Malgrado il coronavirus possa moltiplicare per sei volte il rischio d’infarto, in queste ore un cardiopatico su due evita i controlli per paura del contagio. A rilanciare l'allarme della Società italiana di cardiologia, è Fabrizio Oliva, Direttore di Cardiologia 1- Emodinamica dell'ospedale Niguarda di Milano.
"E' importante, pur in un momento storico di emergenza sanitaria e in cui è bene recarsi il meno possibile al pronto soccorso per evitare possibilità di contagio - sottolinea - ricordarsi che i cardiopatici restano comunque a rischio, soprattutto quelli affetti da cardiopatia ischemica e insufficienza cardiaca. Per cui nel caso si avvertano disturbi quali dolore al petto forte e insistente, specie se associato a dolore al braccio (soprattutto sinistro), sudorazione, malessere intenso, non lo si sottovaluti, perché possono essere i primi sintomi di un infarto miocardico. In questi casi bisogna chiamare il 118 per essere valutati in urgenza".

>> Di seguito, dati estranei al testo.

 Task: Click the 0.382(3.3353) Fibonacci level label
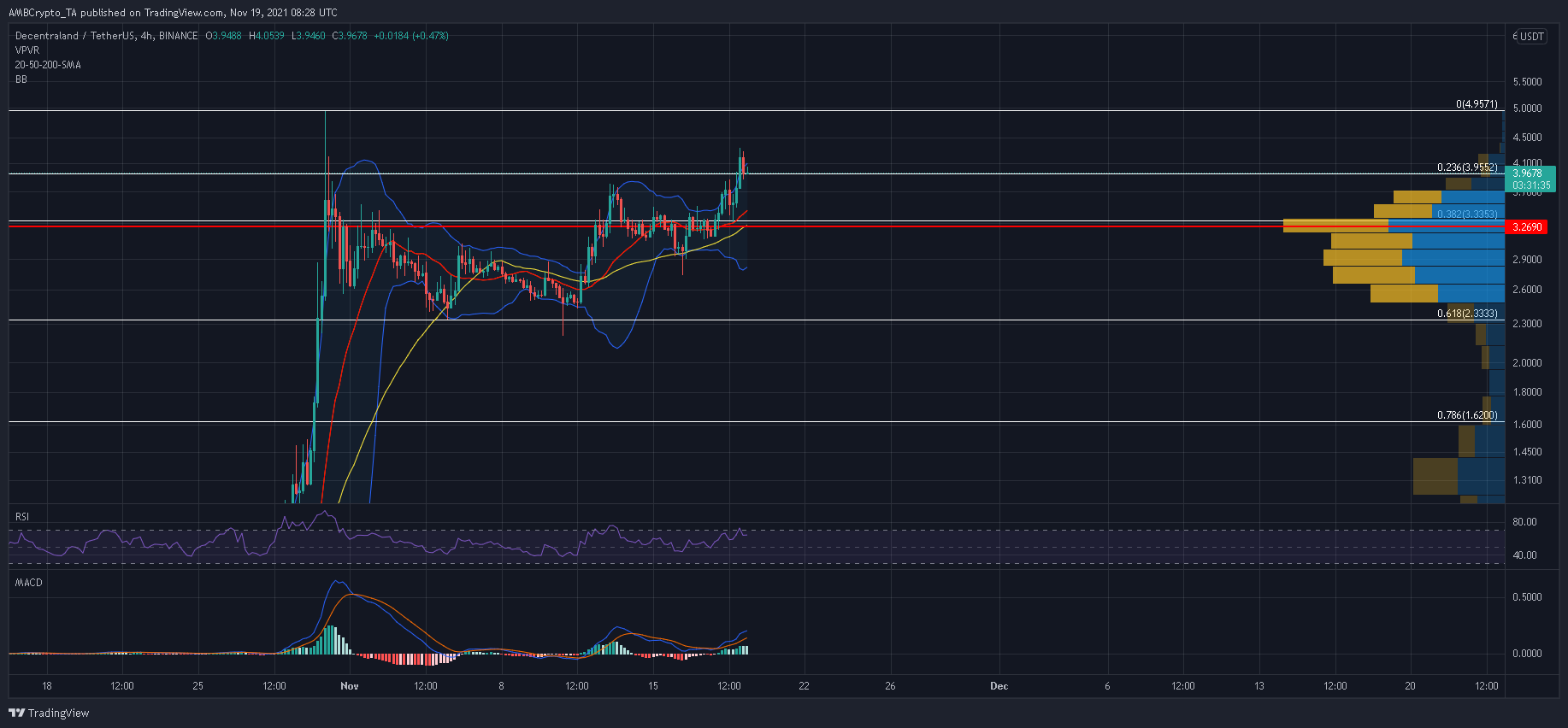(1467, 214)
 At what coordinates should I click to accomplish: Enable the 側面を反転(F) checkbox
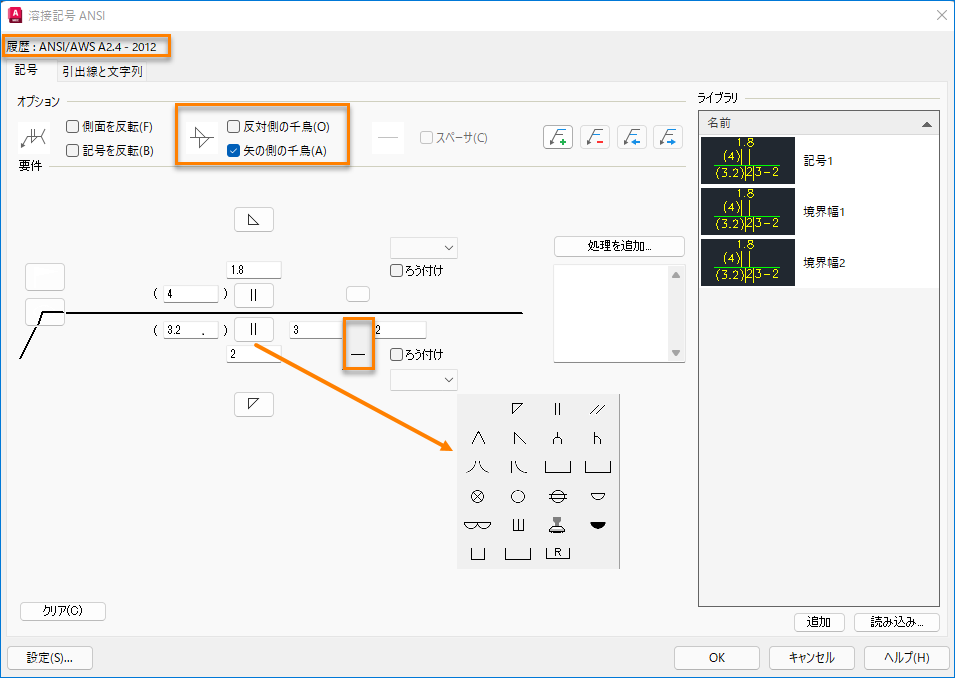(70, 124)
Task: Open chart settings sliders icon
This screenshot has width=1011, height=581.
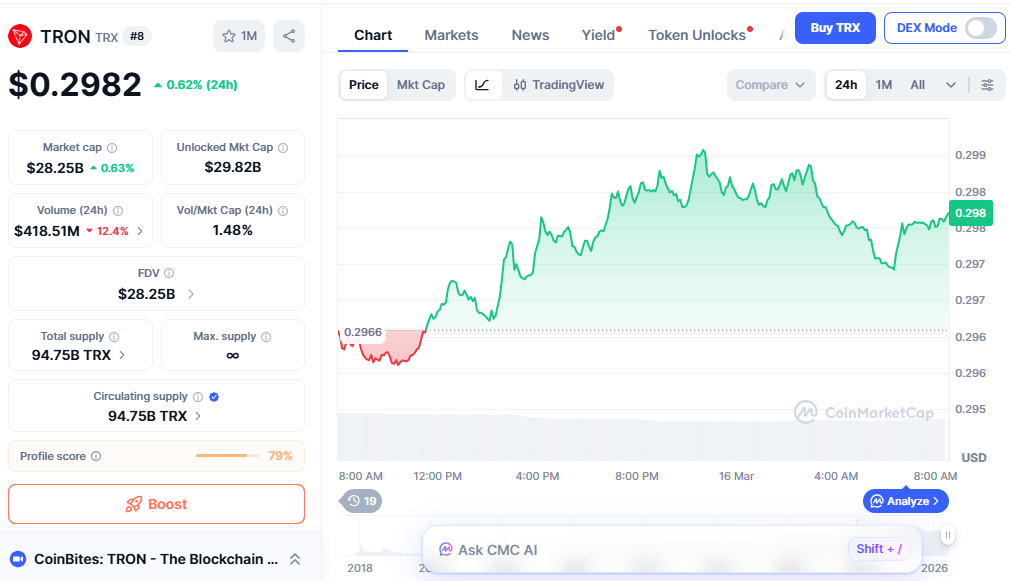Action: pyautogui.click(x=987, y=85)
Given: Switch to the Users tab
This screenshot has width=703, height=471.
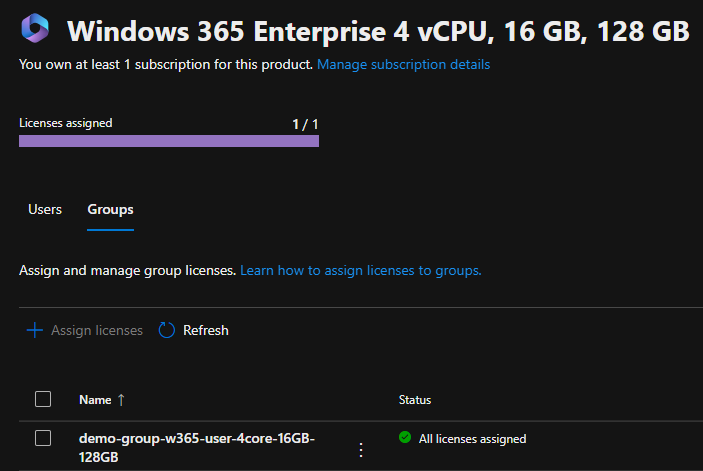Looking at the screenshot, I should tap(45, 209).
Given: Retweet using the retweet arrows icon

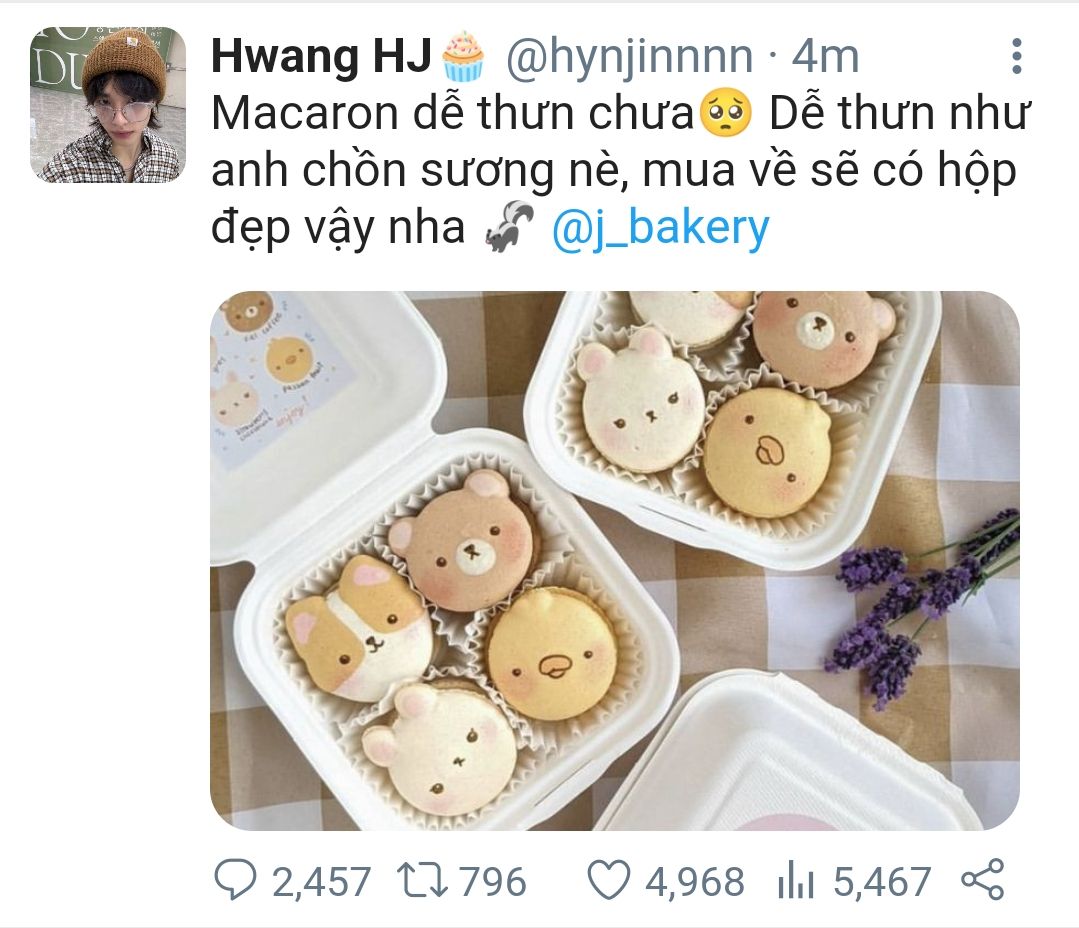Looking at the screenshot, I should (x=423, y=881).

Il cardiologo di Niguarda ricorda che "pur nella situazione sanitaria complicata in cui ci troviamo sono stati mantenuti i giusti percorsi protetti per i pazienti affetti da problemi cardiologici acuti che necessitano di assistenza in urgenza. In tutta Italia sono regolarmente attive le reti per l’infarto". La Sic ha rilevato che in un campione di 50 unità di terapia intensiva cardiologica dal 12 al 19 marzo ci sono stati 349 ricoveri contro i 693 della stessa settimana del 2019.
Al contrario, il cardiopatico deve restare doppiamente all’erta: la fondazione Angelo De Gasperis, che sostiene il Cardiocenter di Niguarda, ricorda infatti che il soggetto cardiopatico è più vulnerabile nei confronti delle possibili complicanze (soprattutto respiratorie) della sindrome influenzale, in particolare in presenza di insufficienza cardiaca e/o co-morbità come il diabete o le malattie polmonari croniche.